Twofish-Verschlüsselung im Kernel erfolgt nun auf x86- und x64-Systemen mit für die Architekturen optimierten Algorithmen; gleiches gilt für die Berechnung von SHA1/SHA256 auf dem VIA C7. Einige Aufräumarbeiten und Optimierungen gab es bei den I/O-Schedulern, die die Verteilung der Datenströme von und zu den Datenträgern regeln. Auch der Code für das proc-Dateisystem wurde an einigen Stellen überarbeitet.

Einige vorwiegend kleinere Änderungen für Virtualisierungsumgebungen integrierten die Entwickler – die verschiedenen Virtualisierungsansätze – Xen, OpenVZ, vServer, VMI/Vmware und das noch recht junge KVM (Kernel-based Virtual Machine for Linux), bei dem ein spezielles KVM-Modul auf einem unmodifizierten Kernel mit dem KVM-Modul als Bruecke zwischen Hardware-Virtualisierung im Prozessor auf der einen und der freien Emulation/Virtualisierung QEMU auf der andern Seite agiert – selbst bleiben jedoch weiter außen vor.

In Zukunft übermittelt der IRQ-Handler beim Sprung in die Funktionen zum Abarbeiten des Interrupts nicht mehr den Pointer zum Register-Status der CPU; das stellte häufig nur unnötigen und zeitraubenden Ballast dar, da die meisten Treiber diese Informationen gar nicht benötigen. Die Änderung betraf zahlreiche Treiber und erforderte Anpassungen in über 1000 Dateien des Kernel-Baums und zog zahlreiche architektur-spezifische Änderungen nach sich.

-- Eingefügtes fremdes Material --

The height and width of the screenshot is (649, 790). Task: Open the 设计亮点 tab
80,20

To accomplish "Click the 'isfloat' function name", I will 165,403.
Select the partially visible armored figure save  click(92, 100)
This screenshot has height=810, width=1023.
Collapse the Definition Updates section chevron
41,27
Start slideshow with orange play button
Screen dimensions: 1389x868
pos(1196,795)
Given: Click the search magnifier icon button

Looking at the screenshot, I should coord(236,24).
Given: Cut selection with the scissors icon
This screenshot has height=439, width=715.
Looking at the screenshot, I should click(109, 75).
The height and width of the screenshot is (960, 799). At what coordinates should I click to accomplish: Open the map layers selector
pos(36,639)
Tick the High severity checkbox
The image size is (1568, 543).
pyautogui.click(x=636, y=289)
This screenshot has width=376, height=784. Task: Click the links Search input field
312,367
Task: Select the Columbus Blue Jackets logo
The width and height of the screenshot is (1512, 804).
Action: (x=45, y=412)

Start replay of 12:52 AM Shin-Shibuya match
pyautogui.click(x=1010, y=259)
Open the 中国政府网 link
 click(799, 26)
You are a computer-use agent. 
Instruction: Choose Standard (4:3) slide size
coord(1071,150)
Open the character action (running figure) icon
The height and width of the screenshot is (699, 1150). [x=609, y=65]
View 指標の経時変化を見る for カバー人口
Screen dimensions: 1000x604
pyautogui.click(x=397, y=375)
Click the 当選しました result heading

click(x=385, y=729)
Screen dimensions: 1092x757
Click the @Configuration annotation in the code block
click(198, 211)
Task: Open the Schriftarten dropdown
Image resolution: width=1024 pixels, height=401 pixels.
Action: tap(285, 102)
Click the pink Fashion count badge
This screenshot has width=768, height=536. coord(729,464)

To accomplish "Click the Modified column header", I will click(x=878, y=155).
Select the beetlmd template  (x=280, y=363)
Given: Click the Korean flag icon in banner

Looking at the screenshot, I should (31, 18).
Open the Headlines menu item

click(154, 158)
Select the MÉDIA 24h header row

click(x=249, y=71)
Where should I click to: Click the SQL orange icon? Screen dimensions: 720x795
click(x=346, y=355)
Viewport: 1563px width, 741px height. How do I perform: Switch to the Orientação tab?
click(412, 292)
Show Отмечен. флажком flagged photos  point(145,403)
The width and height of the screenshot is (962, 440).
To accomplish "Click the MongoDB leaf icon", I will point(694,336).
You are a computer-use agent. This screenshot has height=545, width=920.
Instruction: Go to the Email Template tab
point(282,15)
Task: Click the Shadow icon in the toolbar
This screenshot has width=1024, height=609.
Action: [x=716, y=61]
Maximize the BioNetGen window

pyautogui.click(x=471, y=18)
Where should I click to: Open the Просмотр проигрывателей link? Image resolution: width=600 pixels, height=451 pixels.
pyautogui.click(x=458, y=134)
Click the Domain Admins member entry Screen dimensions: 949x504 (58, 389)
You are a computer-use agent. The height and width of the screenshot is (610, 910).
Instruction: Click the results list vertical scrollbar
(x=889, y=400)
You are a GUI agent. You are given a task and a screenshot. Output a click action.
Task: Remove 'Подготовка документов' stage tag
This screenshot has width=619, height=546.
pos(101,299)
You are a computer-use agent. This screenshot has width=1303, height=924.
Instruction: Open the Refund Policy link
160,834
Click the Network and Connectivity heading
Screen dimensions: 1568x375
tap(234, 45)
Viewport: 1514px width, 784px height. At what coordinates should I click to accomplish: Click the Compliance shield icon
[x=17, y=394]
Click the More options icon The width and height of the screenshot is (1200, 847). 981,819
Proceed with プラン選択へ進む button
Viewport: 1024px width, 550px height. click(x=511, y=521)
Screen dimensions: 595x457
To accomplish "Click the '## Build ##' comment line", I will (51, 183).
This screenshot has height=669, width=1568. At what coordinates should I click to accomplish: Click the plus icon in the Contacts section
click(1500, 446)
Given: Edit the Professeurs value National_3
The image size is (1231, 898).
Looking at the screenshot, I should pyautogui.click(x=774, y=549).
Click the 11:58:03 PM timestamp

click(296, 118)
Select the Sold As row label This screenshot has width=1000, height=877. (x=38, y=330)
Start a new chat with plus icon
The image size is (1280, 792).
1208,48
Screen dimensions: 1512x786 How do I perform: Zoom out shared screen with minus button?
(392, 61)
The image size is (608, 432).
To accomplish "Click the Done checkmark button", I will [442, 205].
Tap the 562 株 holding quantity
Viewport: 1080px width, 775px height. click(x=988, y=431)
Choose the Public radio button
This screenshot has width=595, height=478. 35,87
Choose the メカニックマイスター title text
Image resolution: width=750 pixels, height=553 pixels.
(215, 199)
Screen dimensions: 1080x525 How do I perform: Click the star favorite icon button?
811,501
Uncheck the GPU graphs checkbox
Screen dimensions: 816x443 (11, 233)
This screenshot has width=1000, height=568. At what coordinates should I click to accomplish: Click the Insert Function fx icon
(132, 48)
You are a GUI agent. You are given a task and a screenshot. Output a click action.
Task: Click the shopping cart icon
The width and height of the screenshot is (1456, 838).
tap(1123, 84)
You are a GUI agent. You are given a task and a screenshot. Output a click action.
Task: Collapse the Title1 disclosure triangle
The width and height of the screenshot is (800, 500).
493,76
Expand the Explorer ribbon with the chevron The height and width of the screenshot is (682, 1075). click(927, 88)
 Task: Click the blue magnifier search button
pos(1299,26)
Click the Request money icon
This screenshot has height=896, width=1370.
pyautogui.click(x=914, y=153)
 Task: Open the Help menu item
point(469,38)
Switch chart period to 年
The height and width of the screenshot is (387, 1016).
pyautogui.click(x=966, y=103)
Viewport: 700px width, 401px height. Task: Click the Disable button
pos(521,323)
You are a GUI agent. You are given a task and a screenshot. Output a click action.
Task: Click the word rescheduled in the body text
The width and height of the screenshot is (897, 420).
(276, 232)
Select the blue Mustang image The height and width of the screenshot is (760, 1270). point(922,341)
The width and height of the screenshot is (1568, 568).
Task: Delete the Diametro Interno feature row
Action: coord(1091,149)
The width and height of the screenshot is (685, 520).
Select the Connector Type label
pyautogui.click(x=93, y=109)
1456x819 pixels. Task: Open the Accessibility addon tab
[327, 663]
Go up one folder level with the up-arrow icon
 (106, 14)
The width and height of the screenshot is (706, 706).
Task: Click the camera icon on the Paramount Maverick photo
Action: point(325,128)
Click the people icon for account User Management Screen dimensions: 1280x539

Die Wireless Extensions wurden auf die Version 21 aktualisiert – ein größeres Kompatibilitätsproblem im Zusammenhang mit älteren Versionen der WLAN-Userspace-Tools wurde während der Testphase gefunden und behoben. Erstmals unterstützt der Kernel Atmels AVR32-Architektur. Darüber hinaus gab es noch zahlreiche weitere Verbesserungen an anderen Bereichen der Kernel-Infrastruktur; etwas bei SELinux, beim RCU (Read Copy Update), der Speicherverwaltung generell sowie Optimierungen für Numa-Systeme.